Each node is described by a 1433-dimensional bag-of-words feature vector.
Two documents are connected if there exists a citation link between them.
The task is to infer the category of each document (7 in total). We can see that the `Cora` network holds 2,708 nodes and 10,556 edges, resulting in an average node degree of 3.9.

In [None]:
dataset = Planetoid(root='data/Planetoid', name='Cora', transform=NormalizeFeatures())

print()
print(f'Dataset: {dataset}:')
print('======================')
print(f'Number of graphs: {len(dataset)}')
print(f'Number of features: {dataset.num_features}')
print(f'Number of classes: {dataset.num_classes}')

data = dataset[0]  # Get the first graph object.

print()
print(data)
print('===========================================================================================================')

# Gather some statistics about the graph.
print(f'Number of nodes: {data.num_nodes}')

◆ **Records for the task**:
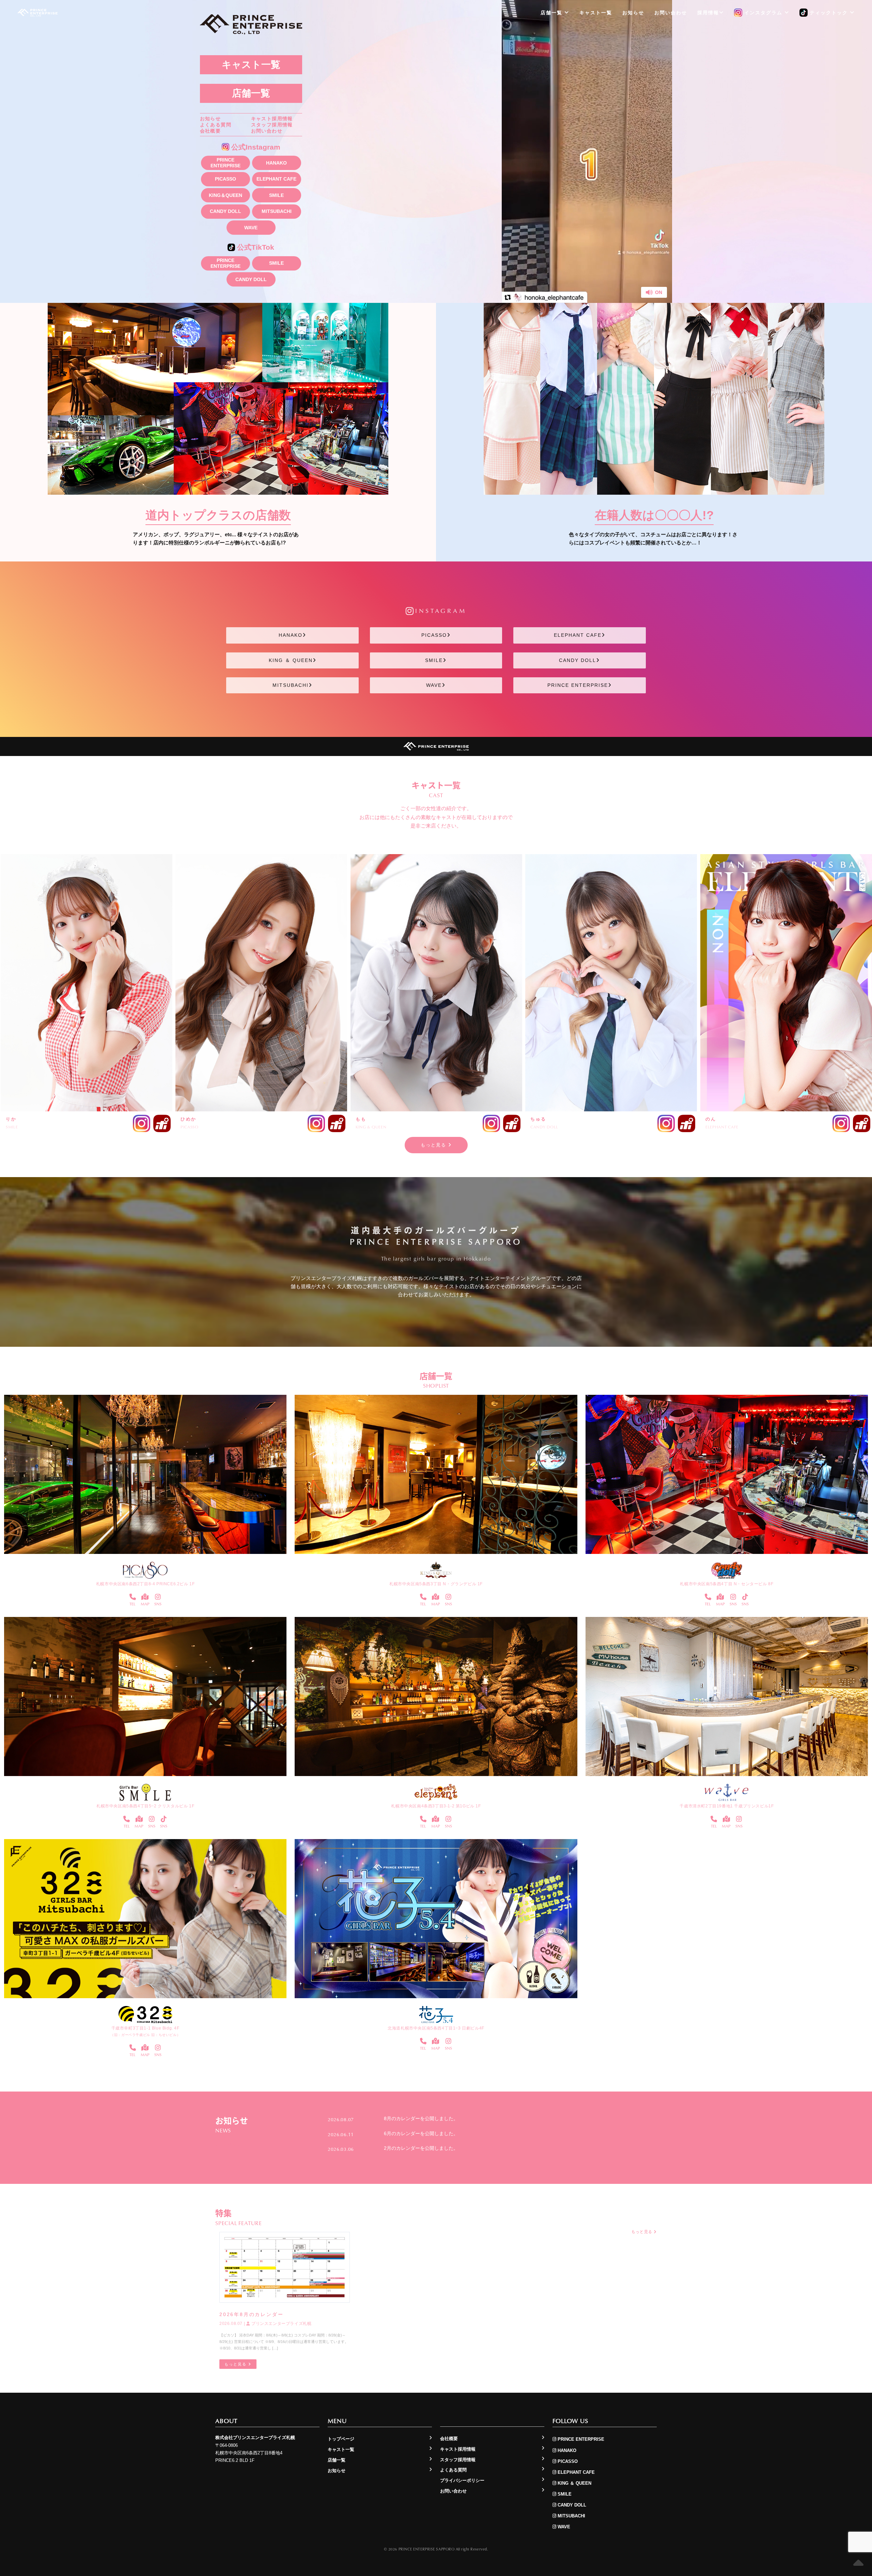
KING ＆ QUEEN (291, 660)
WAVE (251, 227)
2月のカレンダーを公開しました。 (421, 2148)
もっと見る (434, 1144)
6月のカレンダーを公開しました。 (421, 2133)
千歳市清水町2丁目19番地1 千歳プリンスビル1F (727, 1806)
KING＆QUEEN (225, 195)
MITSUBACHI (277, 211)
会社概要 (210, 130)
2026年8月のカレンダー (251, 2314)
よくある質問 (215, 124)
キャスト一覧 (251, 64)
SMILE (276, 195)
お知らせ (210, 118)
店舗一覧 (251, 93)
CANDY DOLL (225, 211)
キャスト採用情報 (272, 118)
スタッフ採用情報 (272, 124)
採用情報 (708, 12)
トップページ (341, 2438)
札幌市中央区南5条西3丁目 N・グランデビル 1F (436, 1584)
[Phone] (132, 1596)
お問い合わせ (266, 130)
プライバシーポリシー (462, 2480)
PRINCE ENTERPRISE (225, 162)
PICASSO (225, 179)
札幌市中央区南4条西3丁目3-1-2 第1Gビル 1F (436, 1806)
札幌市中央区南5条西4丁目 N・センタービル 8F (726, 1584)
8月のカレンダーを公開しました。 (421, 2118)
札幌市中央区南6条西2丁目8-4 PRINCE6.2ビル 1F (145, 1584)
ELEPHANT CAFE (276, 179)
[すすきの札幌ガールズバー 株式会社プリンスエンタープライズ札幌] (37, 13)
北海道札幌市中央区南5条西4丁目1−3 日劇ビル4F (436, 2028)
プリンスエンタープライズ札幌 (280, 2323)
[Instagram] (157, 1596)
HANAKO (276, 163)
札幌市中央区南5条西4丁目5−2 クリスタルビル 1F (145, 1806)
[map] (145, 1596)
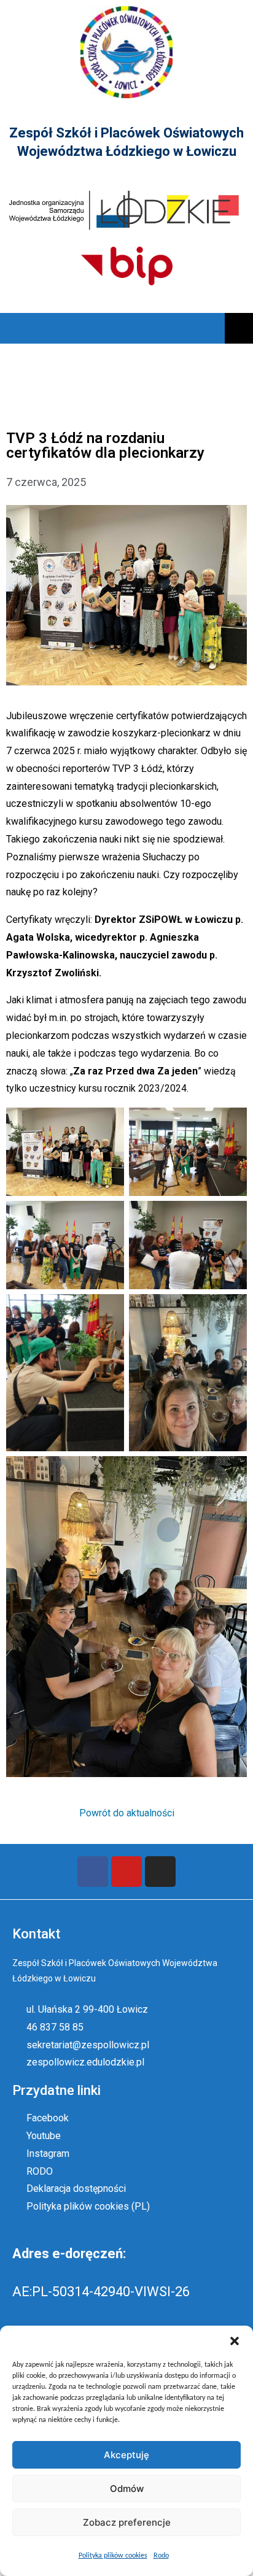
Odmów (127, 2488)
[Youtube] (126, 1871)
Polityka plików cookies (113, 2555)
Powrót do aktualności (126, 1813)
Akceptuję (126, 2455)
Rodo (161, 2555)
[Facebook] (92, 1871)
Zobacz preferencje (127, 2522)
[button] (234, 2341)
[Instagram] (160, 1871)
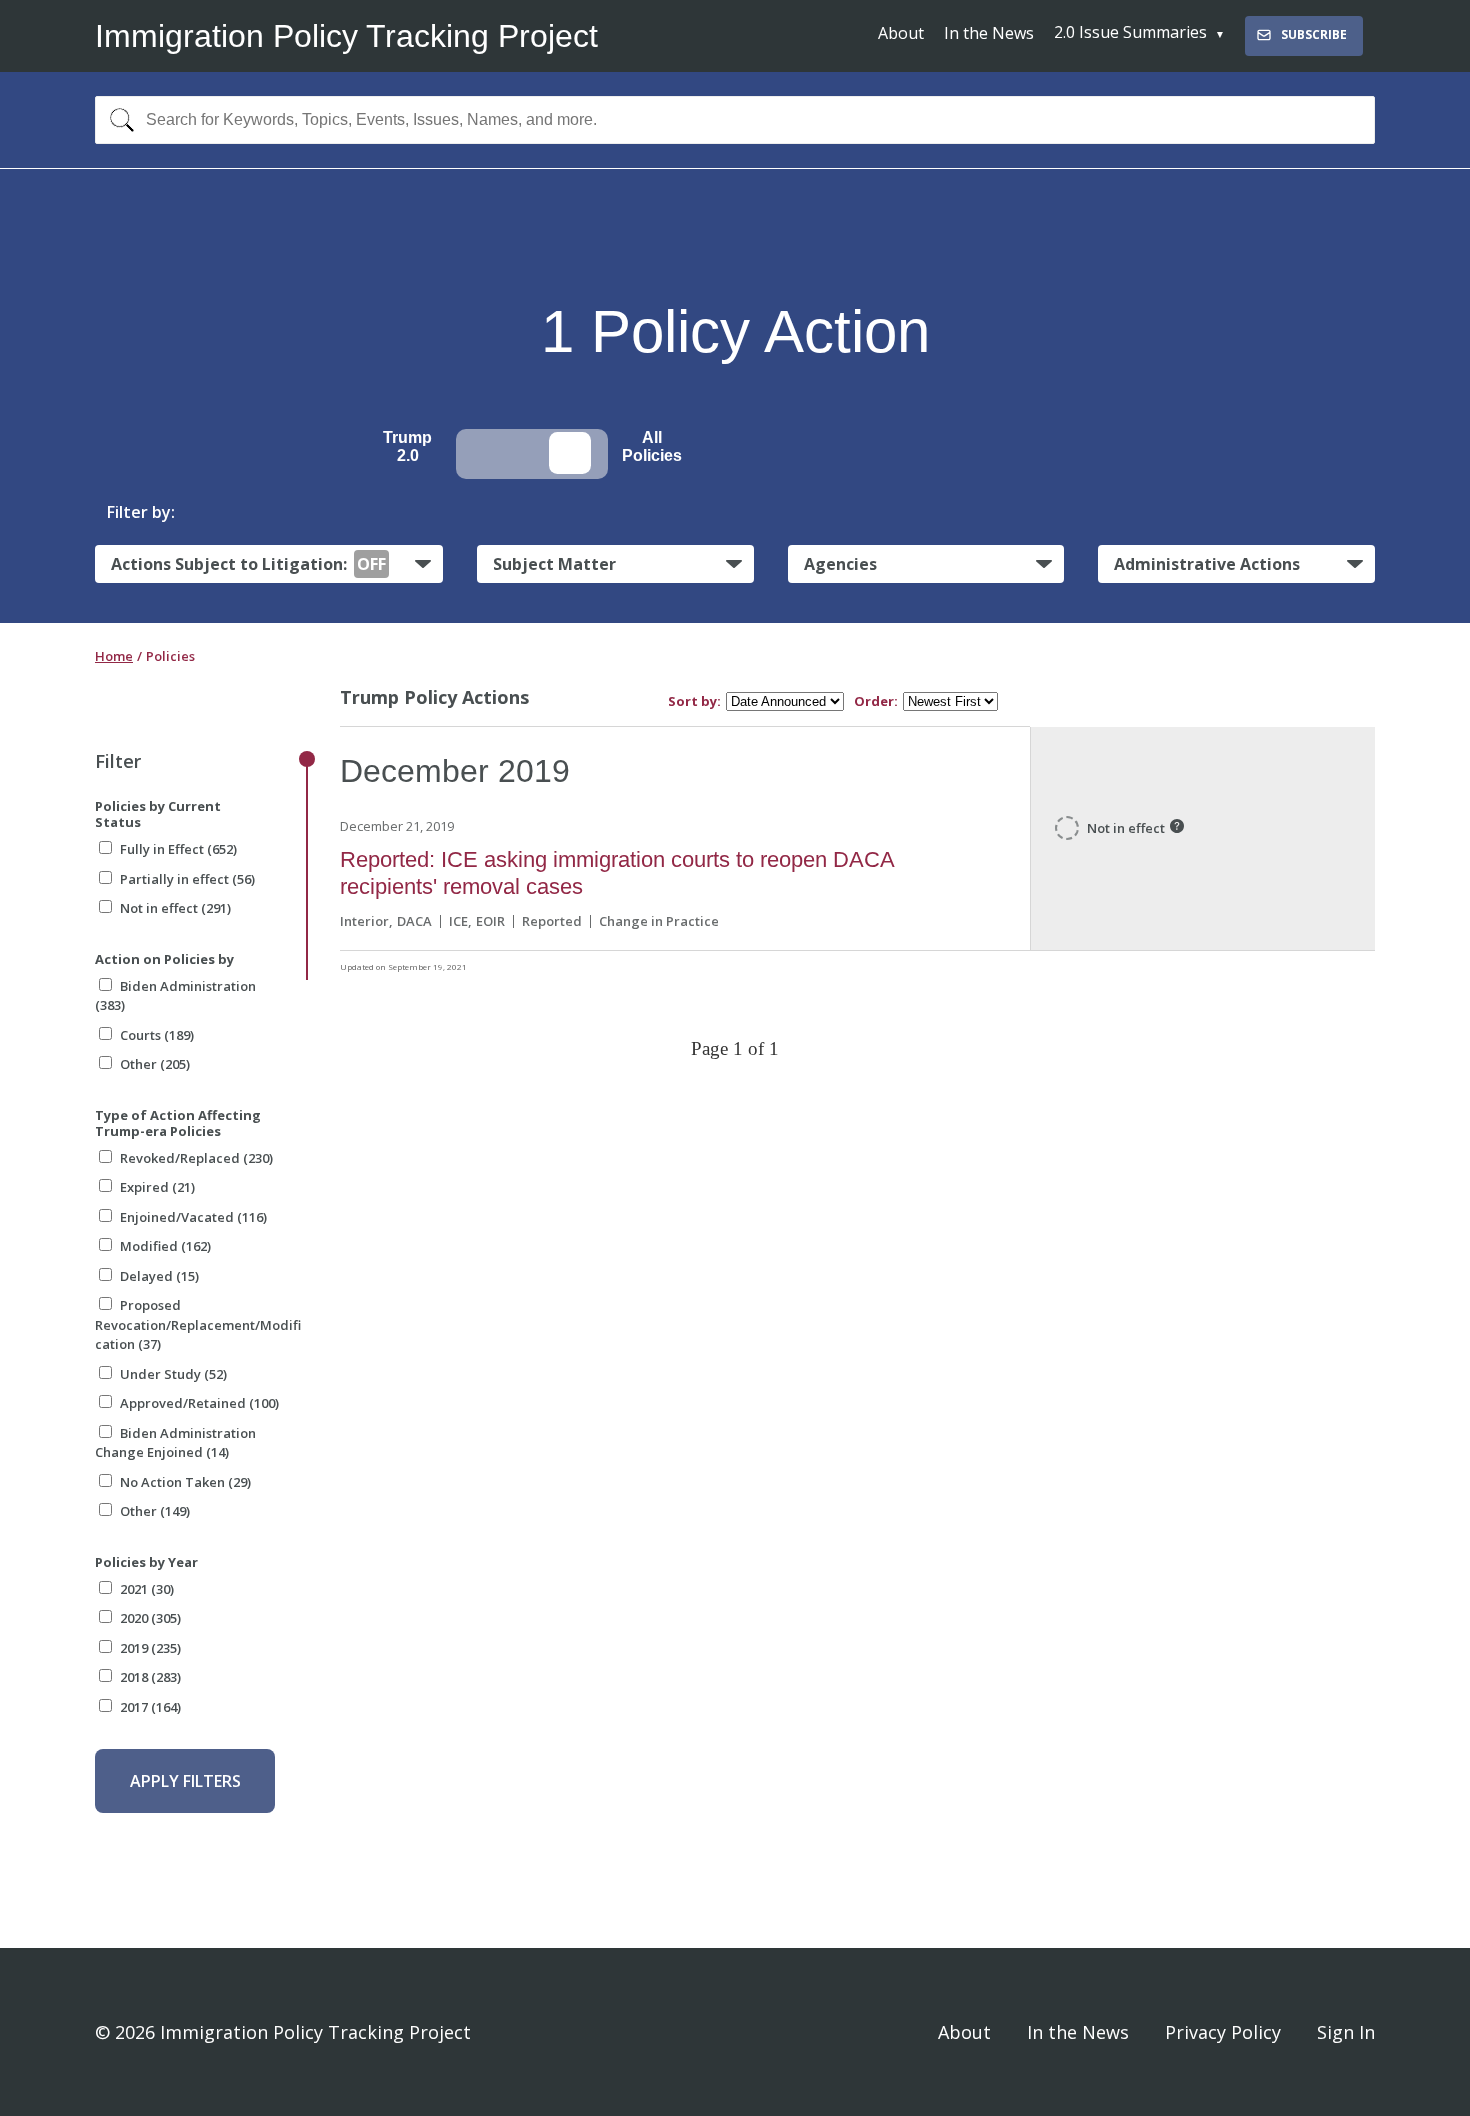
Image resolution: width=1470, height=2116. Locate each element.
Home (114, 656)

◆ **Requirement 1**: Could you transcribe the part of the Cora dataset passage that opens with the words containing "print(data)" and closes with "about the graph."?
◆ **Requirement 2**: Can you restate all the records above word for word, leaving the pictures out?

◆ **Right answer 1**:
print(data)
print('===========================================================================================================')

# Gather some statistics about the graph.

◆ **Right answer 2**:
KING ＆ QUEEN (291, 660)
WAVE (251, 227)
2月のカレンダーを公開しました。 (421, 2148)
もっと見る (434, 1144)
6月のカレンダーを公開しました。 (421, 2133)
千歳市清水町2丁目19番地1 千歳プリンスビル1F (727, 1806)
KING＆QUEEN (225, 195)
MITSUBACHI (277, 211)
会社概要 (210, 130)
2026年8月のカレンダー (251, 2314)
よくある質問 (215, 124)
キャスト一覧 (251, 64)
SMILE (276, 195)
お知らせ (210, 118)
店舗一覧 (251, 93)
CANDY DOLL (225, 211)
キャスト採用情報 (272, 118)
スタッフ採用情報 (272, 124)
採用情報 (708, 12)
トップページ (341, 2438)
札幌市中央区南5条西3丁目 N・グランデビル 1F (436, 1584)
[Phone] (132, 1596)
お問い合わせ (266, 130)
プライバシーポリシー (462, 2480)
PRINCE ENTERPRISE (225, 162)
PICASSO (225, 179)
札幌市中央区南4条西3丁目3-1-2 第1Gビル 1F (436, 1806)
札幌市中央区南5条西4丁目 N・センタービル 8F (726, 1584)
8月のカレンダーを公開しました。 (421, 2118)
札幌市中央区南6条西2丁目8-4 PRINCE6.2ビル 1F (145, 1584)
ELEPHANT CAFE (276, 179)
[すすきの札幌ガールズバー 株式会社プリンスエンタープライズ札幌] (37, 13)
北海道札幌市中央区南5条西4丁目1−3 日劇ビル4F (436, 2028)
プリンスエンタープライズ札幌 (280, 2323)
[Instagram] (157, 1596)
HANAKO (276, 163)
札幌市中央区南5条西4丁目5−2 クリスタルビル 1F (145, 1806)
[map] (145, 1596)
Odmów (127, 2488)
[Youtube] (126, 1871)
Polityka plików cookies (113, 2555)
Powrót do aktualności (126, 1813)
Akceptuję (126, 2455)
Rodo (161, 2555)
[Facebook] (92, 1871)
Zobacz preferencje (127, 2522)
[button] (234, 2341)
[Instagram] (160, 1871)
Image resolution: width=1470, height=2116. Locate each element.
Home (114, 656)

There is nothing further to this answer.